* Work instructions
Write the listing out again, exactly as it reads below.

* Listed records
● ● ●
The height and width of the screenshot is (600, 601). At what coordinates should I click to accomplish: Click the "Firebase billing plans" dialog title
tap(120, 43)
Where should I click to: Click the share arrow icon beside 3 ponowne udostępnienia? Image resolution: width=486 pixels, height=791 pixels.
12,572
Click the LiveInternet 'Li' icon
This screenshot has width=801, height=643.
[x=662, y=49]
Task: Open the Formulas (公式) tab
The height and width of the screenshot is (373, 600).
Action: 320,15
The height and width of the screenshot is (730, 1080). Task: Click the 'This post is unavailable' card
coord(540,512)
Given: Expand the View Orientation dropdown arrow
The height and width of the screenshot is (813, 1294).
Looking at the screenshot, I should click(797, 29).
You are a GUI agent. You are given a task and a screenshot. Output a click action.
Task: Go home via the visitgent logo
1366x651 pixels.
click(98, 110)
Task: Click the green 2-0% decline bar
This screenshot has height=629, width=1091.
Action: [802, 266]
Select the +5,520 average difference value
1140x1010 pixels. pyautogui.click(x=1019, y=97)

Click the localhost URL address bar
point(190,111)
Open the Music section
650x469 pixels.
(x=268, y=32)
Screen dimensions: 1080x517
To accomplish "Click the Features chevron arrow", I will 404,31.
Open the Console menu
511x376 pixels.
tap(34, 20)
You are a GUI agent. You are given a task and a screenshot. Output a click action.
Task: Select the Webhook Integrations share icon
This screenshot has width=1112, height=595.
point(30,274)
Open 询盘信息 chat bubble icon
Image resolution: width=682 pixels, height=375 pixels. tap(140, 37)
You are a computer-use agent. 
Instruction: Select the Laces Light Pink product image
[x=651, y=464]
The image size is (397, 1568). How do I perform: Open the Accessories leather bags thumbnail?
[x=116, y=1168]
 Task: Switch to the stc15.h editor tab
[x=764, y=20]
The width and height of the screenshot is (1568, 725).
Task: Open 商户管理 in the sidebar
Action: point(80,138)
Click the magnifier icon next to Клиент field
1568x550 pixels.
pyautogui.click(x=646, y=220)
● ● ●
* Response box
The height and width of the screenshot is (600, 601). At what coordinates should I click to accomplish: Click the "Firebase billing plans" dialog title
tap(120, 43)
Where should I click to: Click the share arrow icon beside 3 ponowne udostępnienia? Image resolution: width=486 pixels, height=791 pixels.
12,572
Click the LiveInternet 'Li' icon
This screenshot has width=801, height=643.
[x=662, y=49]
Task: Open the Formulas (公式) tab
The height and width of the screenshot is (373, 600).
Action: 320,15
The height and width of the screenshot is (730, 1080). Task: Click the 'This post is unavailable' card
coord(540,512)
Given: Expand the View Orientation dropdown arrow
The height and width of the screenshot is (813, 1294).
Looking at the screenshot, I should click(797, 29).
You are a GUI agent. You are given a task and a screenshot. Output a click action.
Task: Go home via the visitgent logo
1366x651 pixels.
click(98, 110)
Task: Click the green 2-0% decline bar
This screenshot has height=629, width=1091.
Action: [802, 266]
Select the +5,520 average difference value
1140x1010 pixels. pyautogui.click(x=1019, y=97)

Click the localhost URL address bar
point(190,111)
Open the Music section
650x469 pixels.
(x=268, y=32)
Screen dimensions: 1080x517
To accomplish "Click the Features chevron arrow", I will 404,31.
Open the Console menu
511x376 pixels.
tap(34, 20)
You are a GUI agent. You are given a task and a screenshot. Output a click action.
Task: Select the Webhook Integrations share icon
This screenshot has width=1112, height=595.
point(30,274)
Open 询盘信息 chat bubble icon
Image resolution: width=682 pixels, height=375 pixels. tap(140, 37)
You are a computer-use agent. 
Instruction: Select the Laces Light Pink product image
[x=651, y=464]
The image size is (397, 1568). How do I perform: Open the Accessories leather bags thumbnail?
[x=116, y=1168]
 Task: Switch to the stc15.h editor tab
[x=764, y=20]
The width and height of the screenshot is (1568, 725).
Task: Open 商户管理 in the sidebar
Action: point(80,138)
Click the magnifier icon next to Клиент field
1568x550 pixels.
pyautogui.click(x=646, y=220)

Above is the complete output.